Time frame: Day of surgery, after catheter placement
Total opioid consumption
Time frame: 24 and 48 hours after surgery
Time between the end of surgery and the first opioid dose
Time frame: 24 hours after surgery
Minimum pain after the surgery
Minimum pain reported by the patient, rated on a numerical scale where 0 = no pain and 10 = worst pain imaginable.
Time frame: 24 and 48 hours after surgery
Maximum pain after the surgery
Maximum pain reported by the patient, rated on a numerical scale where 0 = no pain and 10 = worst pain imaginable.
Time frame: 24 and 48 hours after surgery
Average pain after the surgery
Average pain reported by the patient, rated on a numerical scale where 0 = no pain and 10 = worst pain imaginable.

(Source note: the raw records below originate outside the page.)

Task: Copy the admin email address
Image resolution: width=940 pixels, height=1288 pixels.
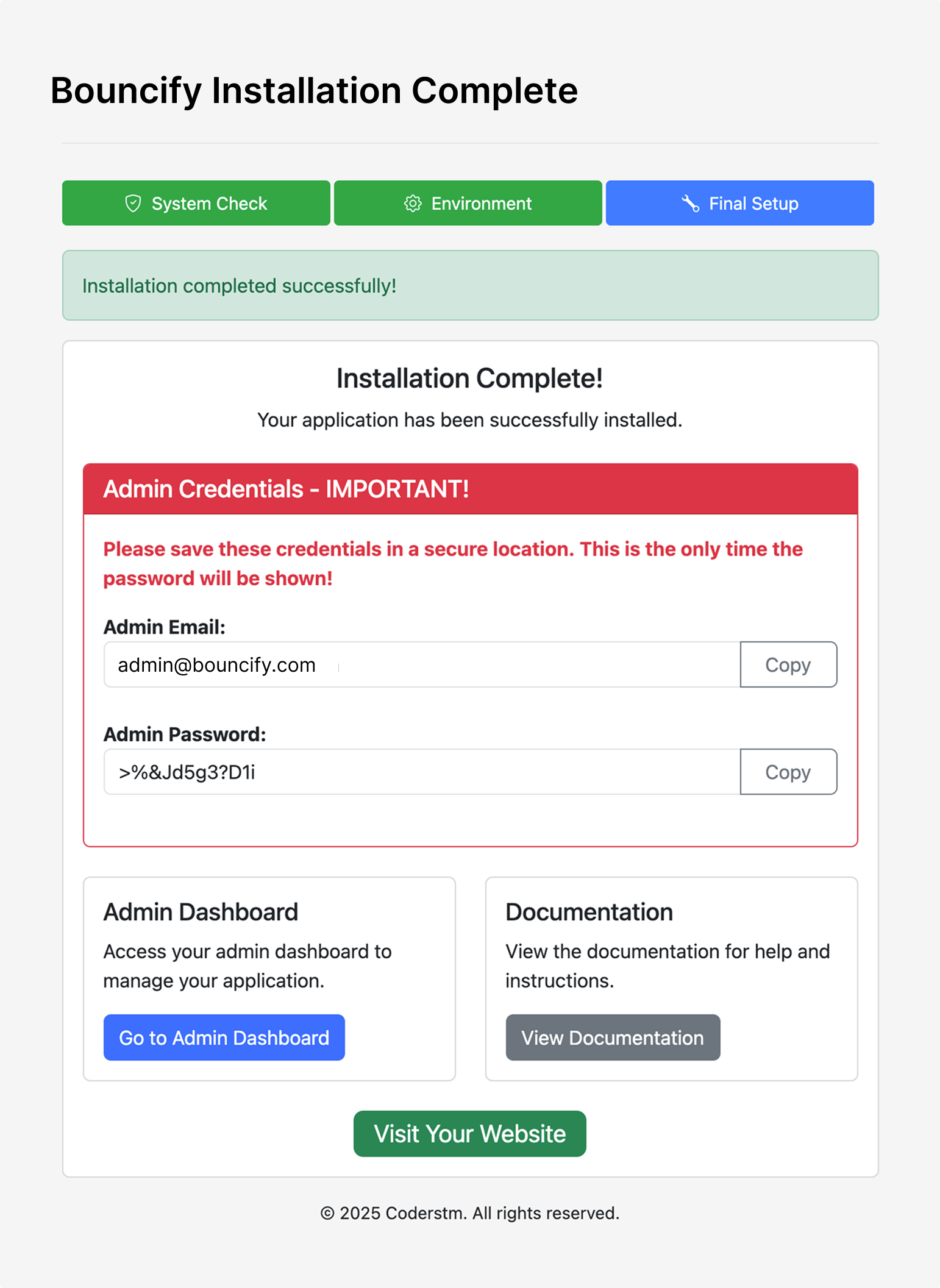Action: pyautogui.click(x=788, y=664)
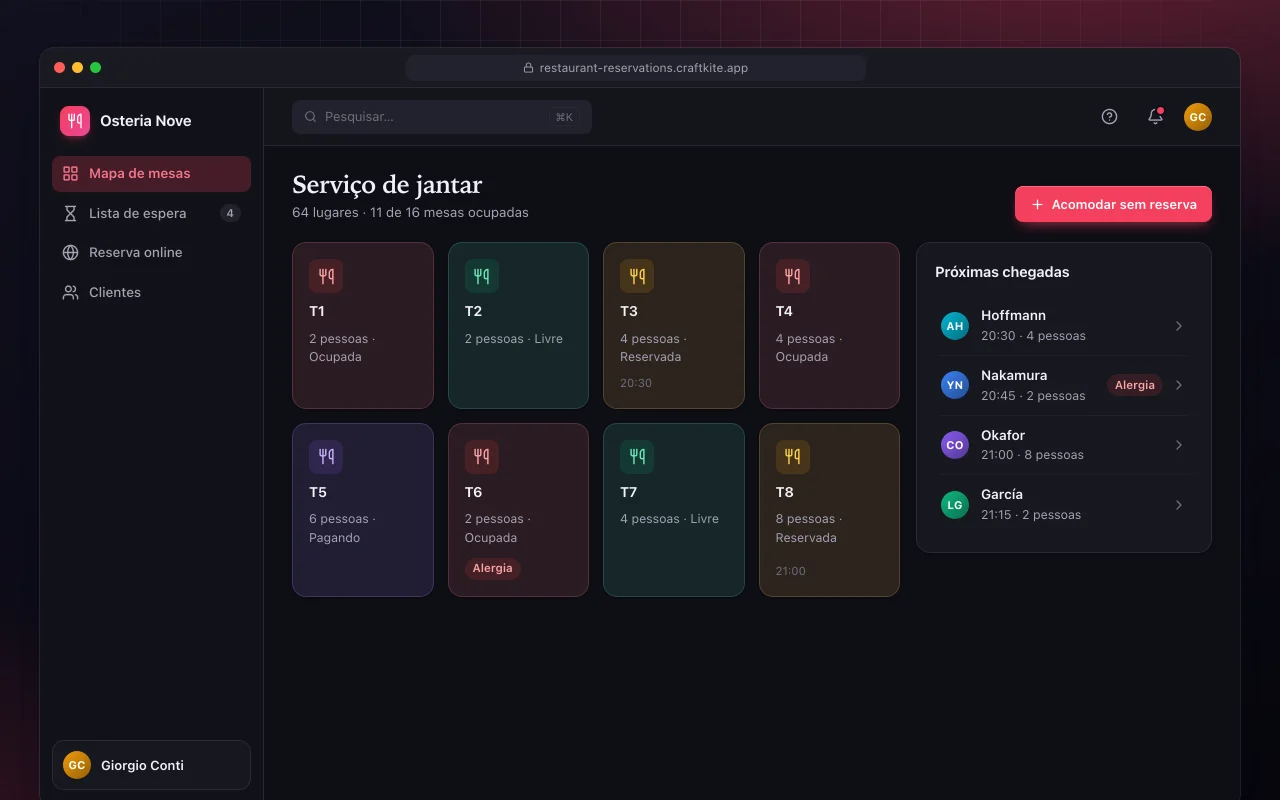
Task: Select Mapa de mesas in the sidebar
Action: pos(151,174)
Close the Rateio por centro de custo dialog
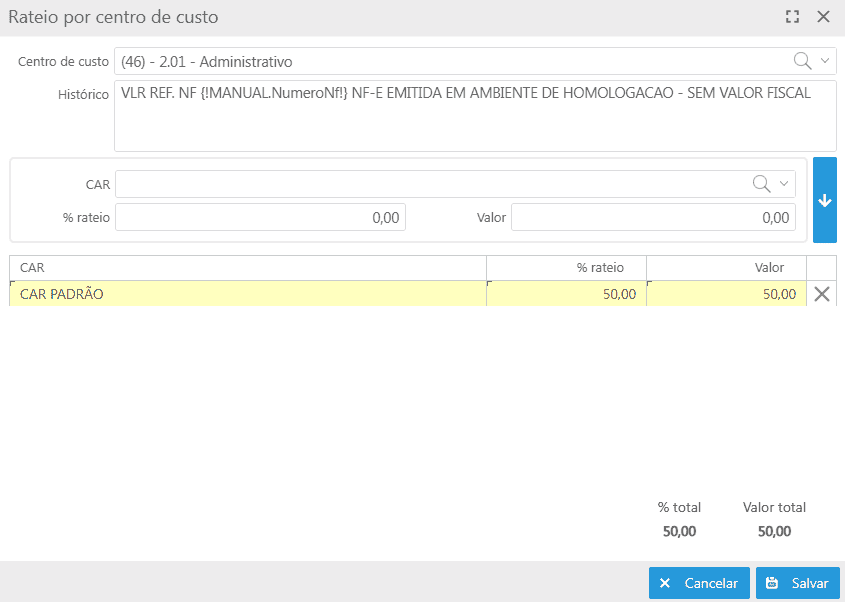 click(823, 17)
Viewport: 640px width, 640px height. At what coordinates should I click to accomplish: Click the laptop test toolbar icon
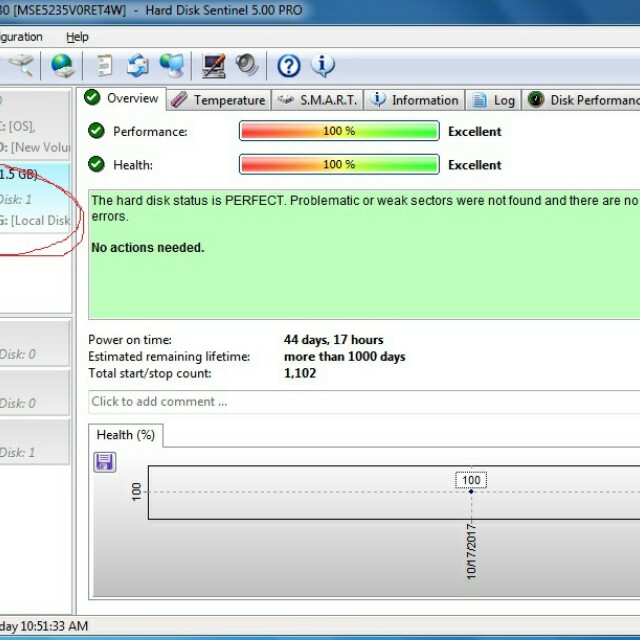click(214, 66)
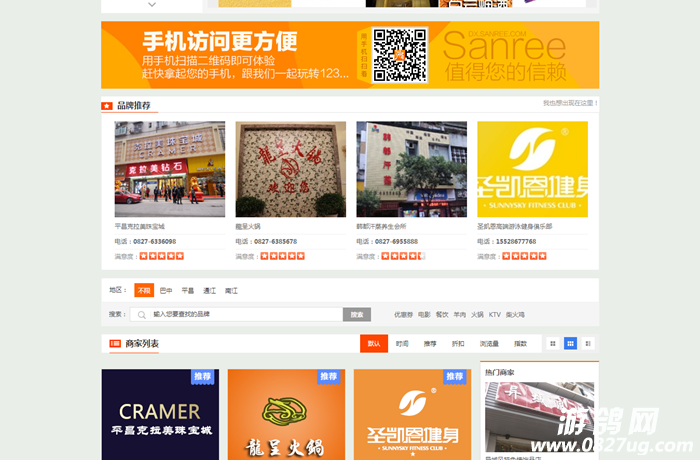Select the 默认 sort tab
Viewport: 700px width, 460px height.
point(374,343)
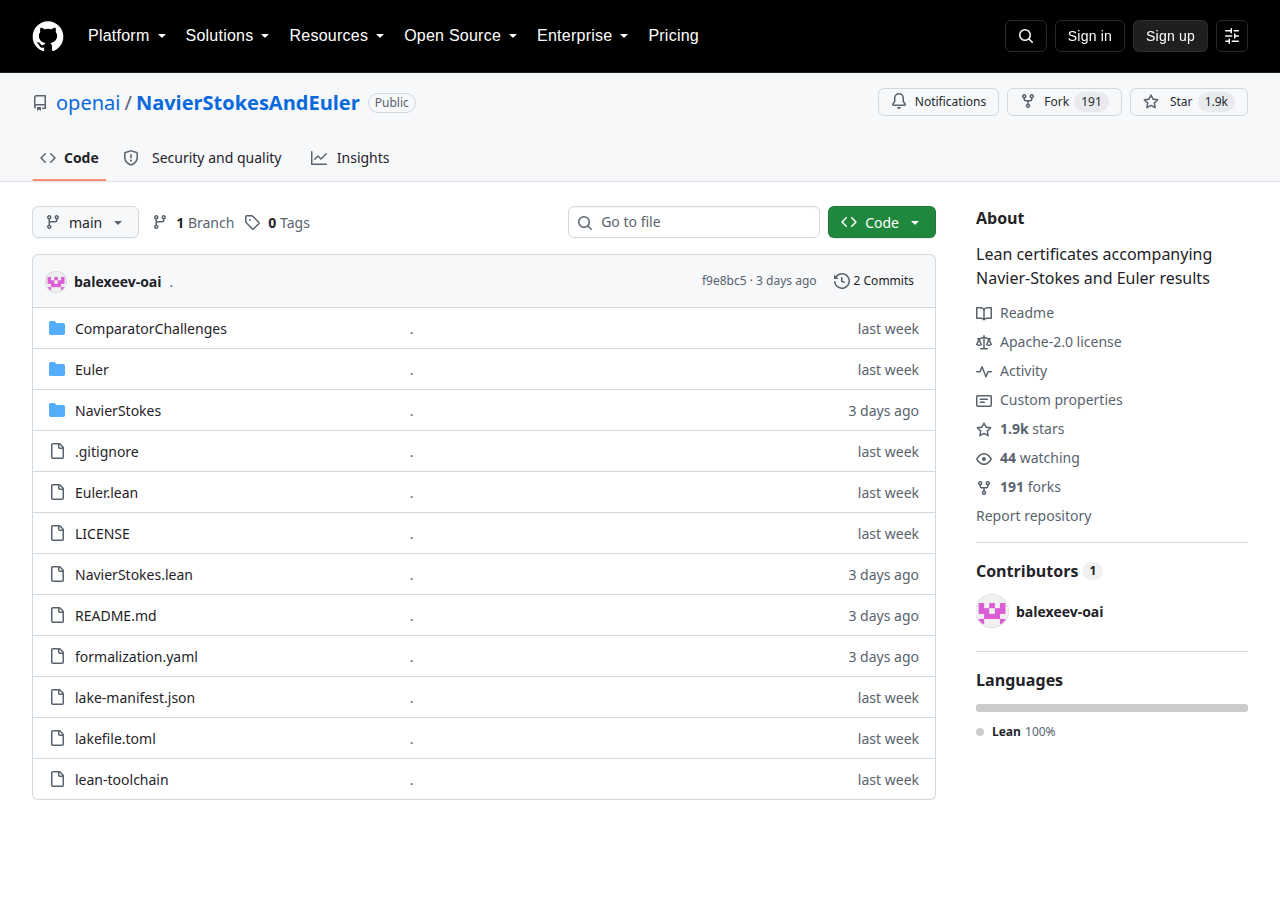This screenshot has width=1280, height=900.
Task: Click the appearance settings sliders icon
Action: 1232,36
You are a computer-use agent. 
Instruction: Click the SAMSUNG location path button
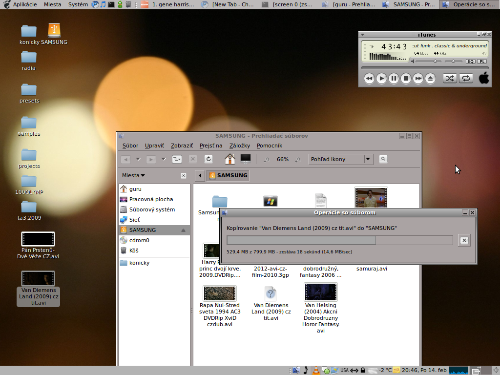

Time frame: 24 and 48 hours after surgery
Percentage of time spent with moderate to severe pain
Percentage of time spent with moderate to severe pain (\> 4/10) using a numerical scale where 0 = no pain and 10 = worst pain imaginable
Time frame: 24 and 48 hours after surgery
Rate of complications or adverse effects
The rate of complications or adverse effects during the first 48 hours will be assessed, such as local anesthetic toxicity, nausea, vomiting, dizziness, drowsiness and accidental withdrawal of the catheter.
Time frame: 48 hours after surgery
Quality of sleep
The quality of sleep of the patient will be evaluated, rated on a scale where 0 = insomnia and 10 = excellent quality sleep.
Time frame: 24 hours and 48 hours after surgery
Patient's satisfaction
The satisfaction of the patient will be evaluated, rated on a scale where 0 = completely dissatisfied and 10 = fully satisfied.